*WHAT IS NEEDED*: When a line of the entries contains the word "button", report that line.

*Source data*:
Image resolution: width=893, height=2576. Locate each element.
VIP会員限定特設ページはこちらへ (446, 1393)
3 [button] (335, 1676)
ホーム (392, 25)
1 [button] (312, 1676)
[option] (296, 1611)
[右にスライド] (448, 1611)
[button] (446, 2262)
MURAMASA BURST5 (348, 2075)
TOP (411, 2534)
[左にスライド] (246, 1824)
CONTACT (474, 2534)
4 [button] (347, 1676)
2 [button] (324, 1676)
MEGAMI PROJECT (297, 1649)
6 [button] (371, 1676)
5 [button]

*SOLUTION FOR THIS TASK*:
3 [button] (335, 1676)
1 [button] (312, 1676)
[button] (446, 2262)
4 [button] (347, 1676)
2 [button] (324, 1676)
6 [button] (371, 1676)
5 [button]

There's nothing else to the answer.